In one of my optimistic fantasies
in which I finally am in a position
to have kids, I and my partner have
eight children between us and having
long exhausted my childhood bible
of names – Robin and Martha and
Noelle and Rachel – and presumably
hers too, we look down at our littlest
– and definitely last, this time – girl
and call her Hope.
She would be dark, her hair growing
long and straight with a fringe, unlike
her sisters who would match my curls.
And whilst those sisters would be
precocious and sassy, Hope would
be gentle and sweet, would cope with
her unconventional parental situation,
would deflect the taunts walk with her
head held high and then slip her hand
in mine and say she is happy with her
world.
Maybe I will actually call my first
child Hope.
Elizabeth Gibson is a Masters student at the University of Manchester and a Digital Reporter for Manchester Literature Festival.
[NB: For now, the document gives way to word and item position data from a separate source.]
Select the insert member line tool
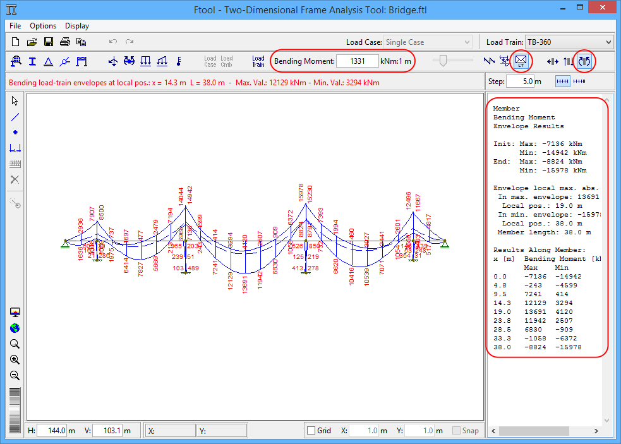This screenshot has height=444, width=621. [x=15, y=117]
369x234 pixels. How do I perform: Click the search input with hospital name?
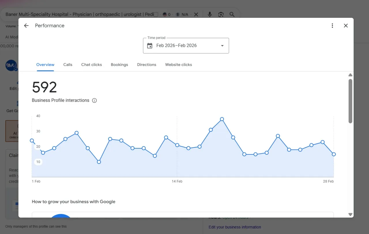click(x=79, y=14)
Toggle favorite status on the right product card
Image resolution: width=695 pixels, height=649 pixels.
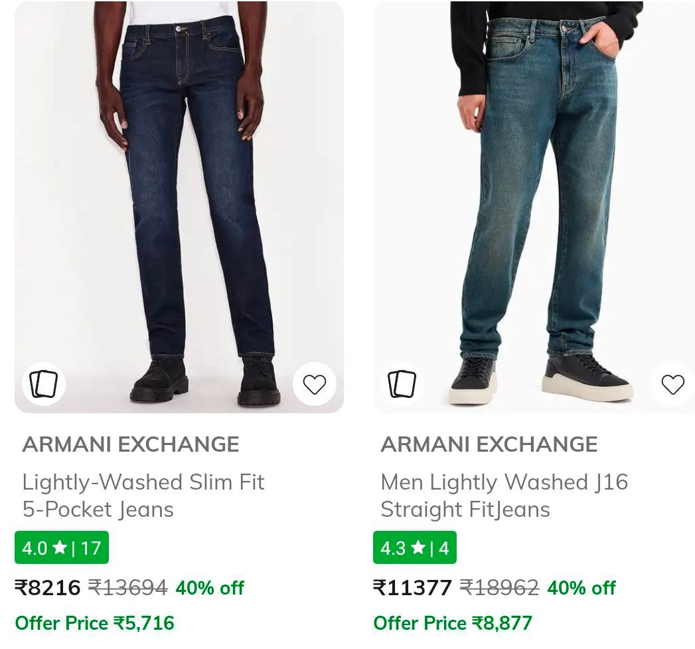pyautogui.click(x=673, y=384)
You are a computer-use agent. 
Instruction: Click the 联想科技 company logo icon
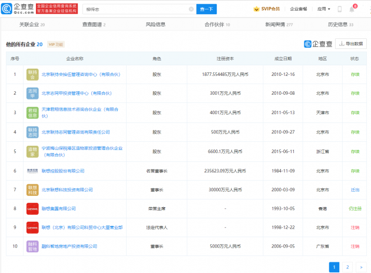pyautogui.click(x=33, y=189)
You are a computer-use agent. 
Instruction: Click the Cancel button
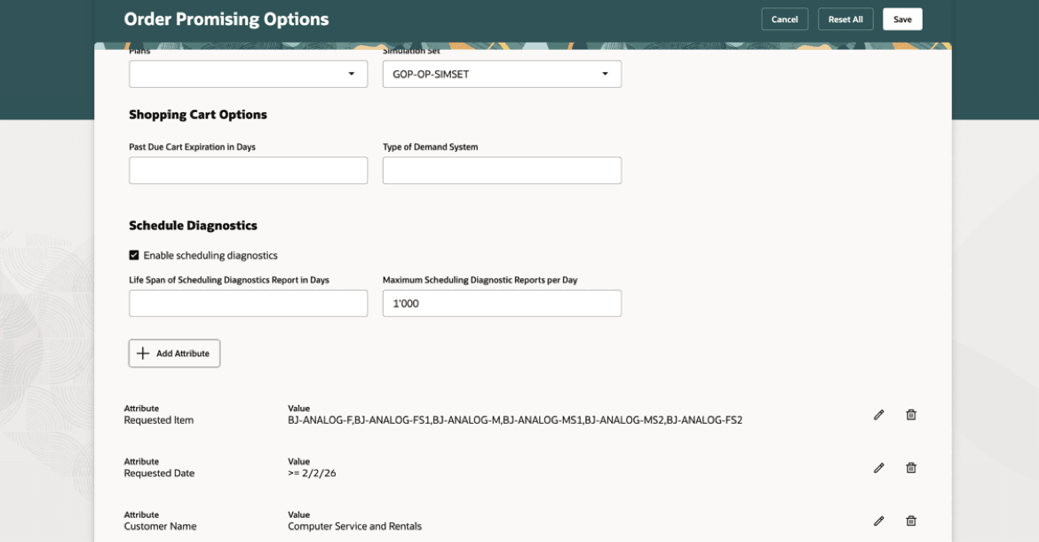coord(784,19)
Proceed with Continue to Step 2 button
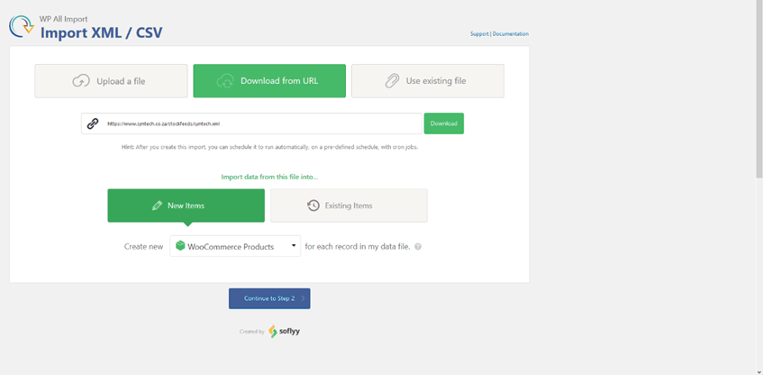The height and width of the screenshot is (375, 763). click(269, 298)
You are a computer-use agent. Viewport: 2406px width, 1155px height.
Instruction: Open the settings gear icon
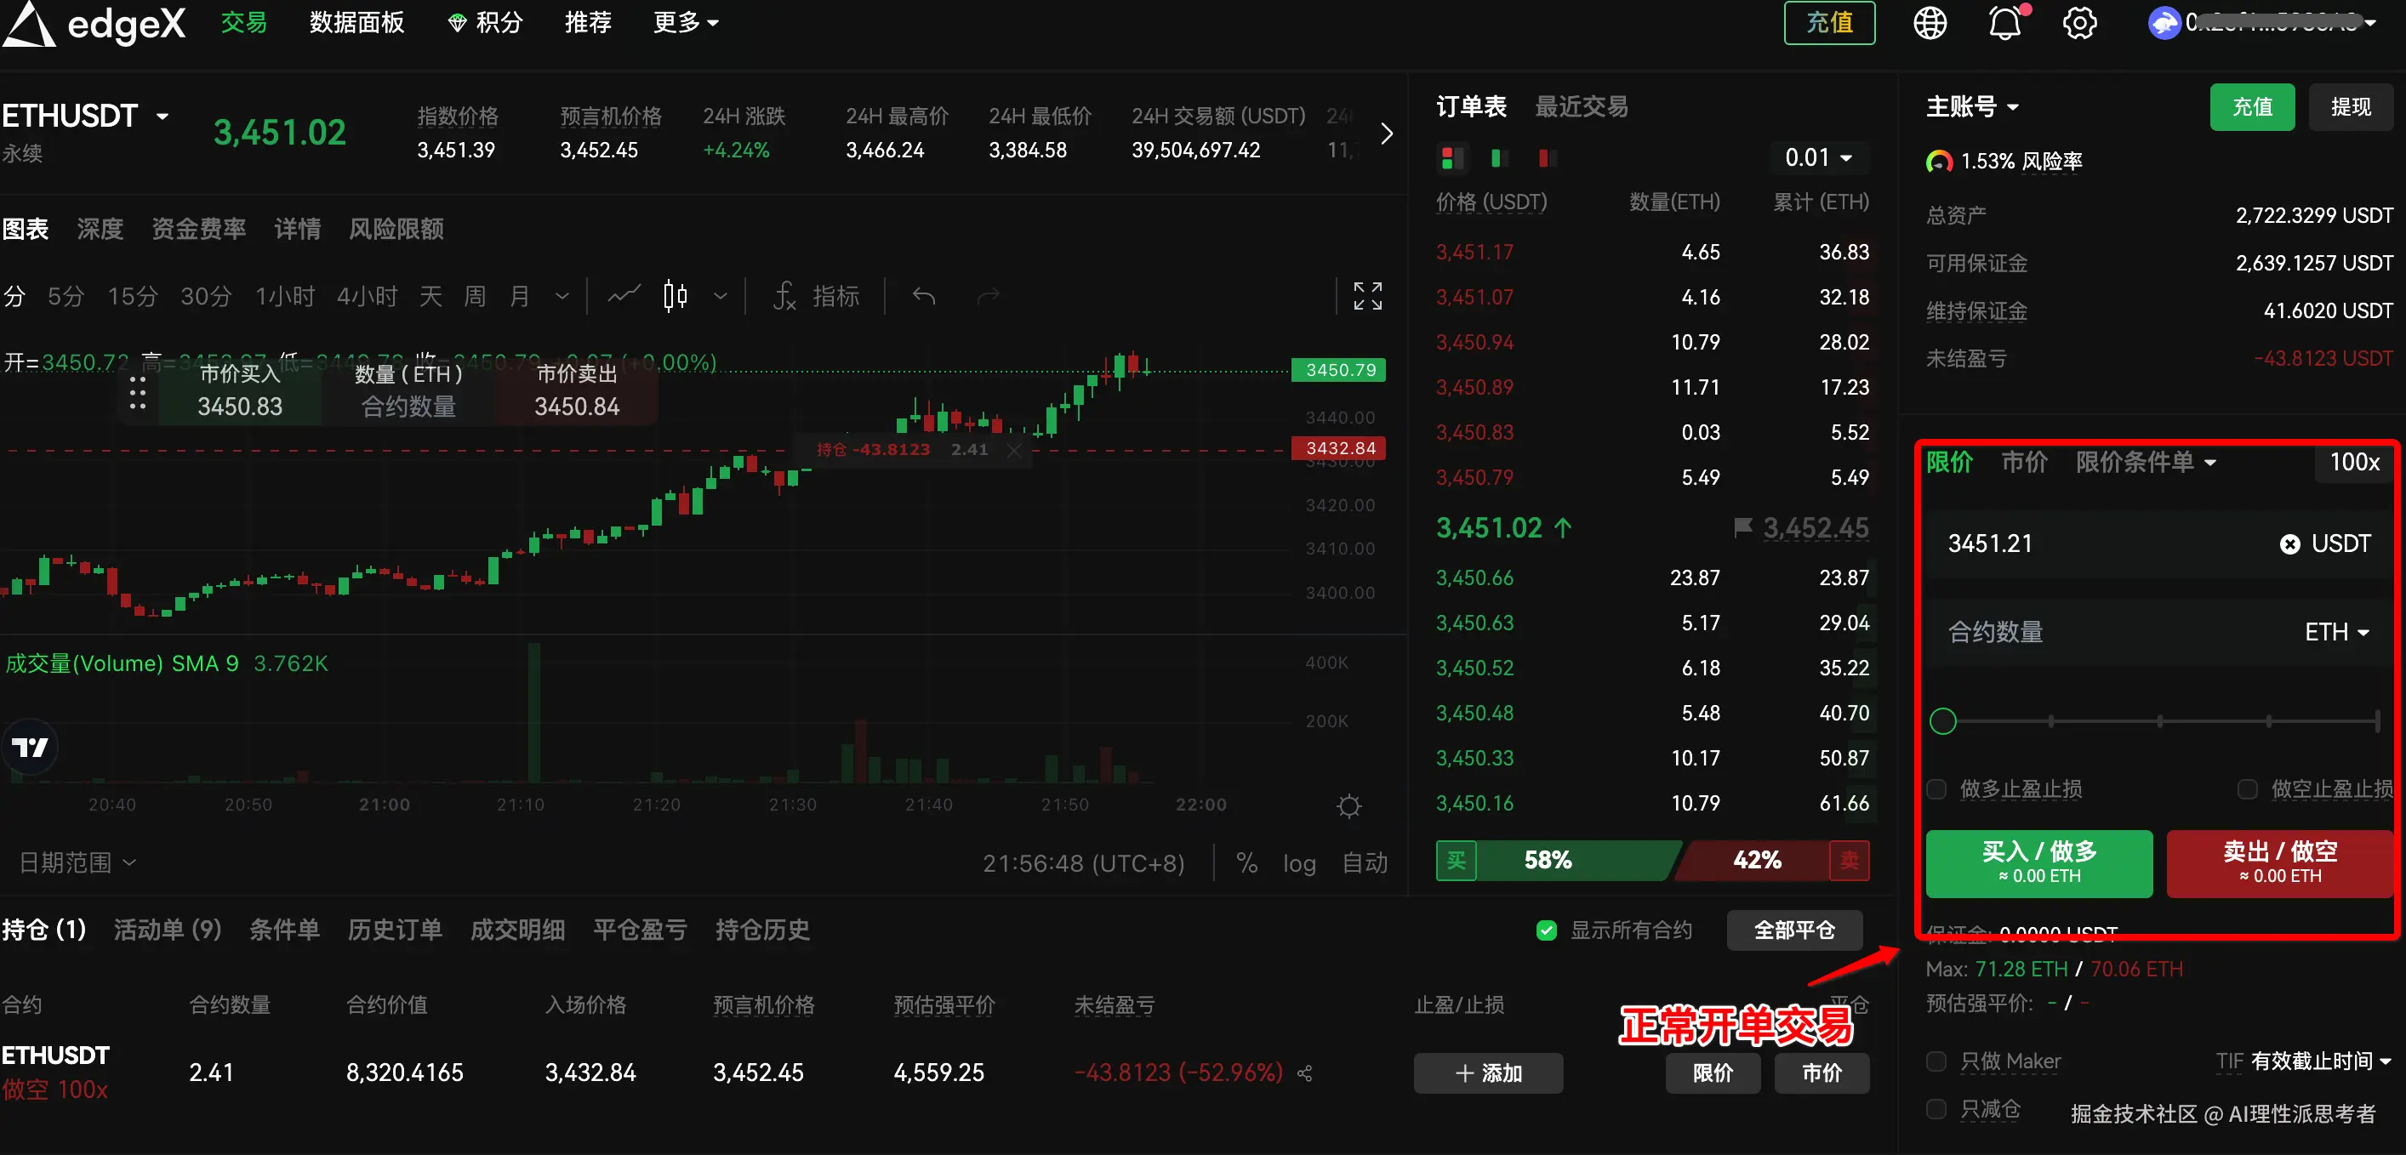(2078, 23)
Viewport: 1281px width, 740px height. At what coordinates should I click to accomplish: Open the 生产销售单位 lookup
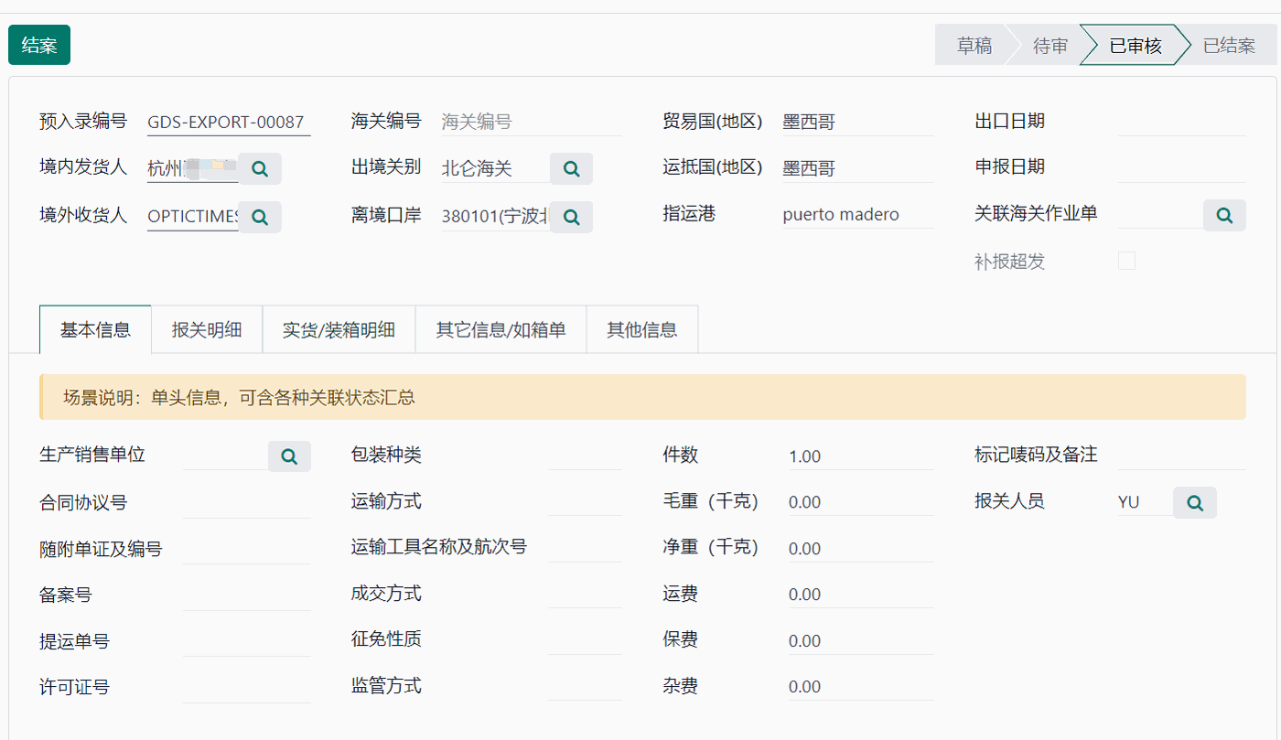click(x=289, y=456)
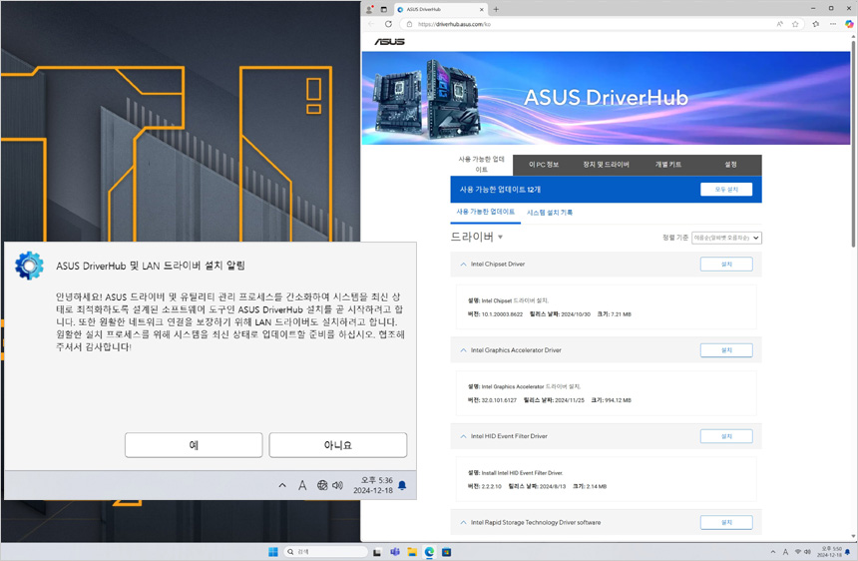Open the Windows Start button

(272, 551)
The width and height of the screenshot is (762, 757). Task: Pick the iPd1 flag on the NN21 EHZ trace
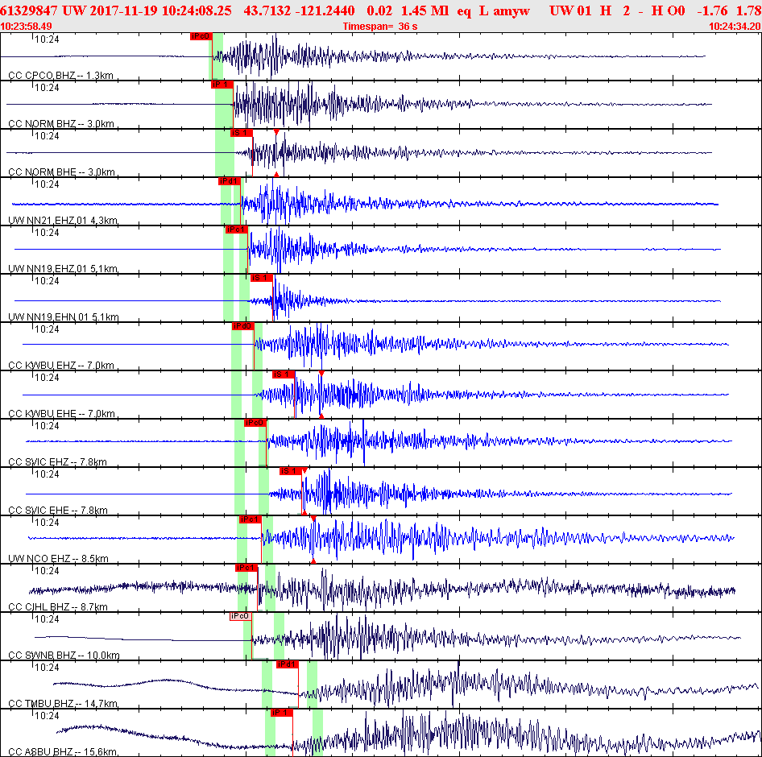coord(230,181)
Her work has been accepted by The Cadaverine, London Journal of Fiction, Far Off Places, Severine, and Ink, Sweat and Tears in the UK and Firefly, Sea Foam, Gone Lawn, Sincerely, and Siblíní in the US. She spent a year teaching English in France, which inspires much of her work. She tweets at @Grizonne, Facebooks at facebook.com/ElizabethGibsonWriterPoet and blogs at elizabethgibsonwriter.blogspot.co.uk.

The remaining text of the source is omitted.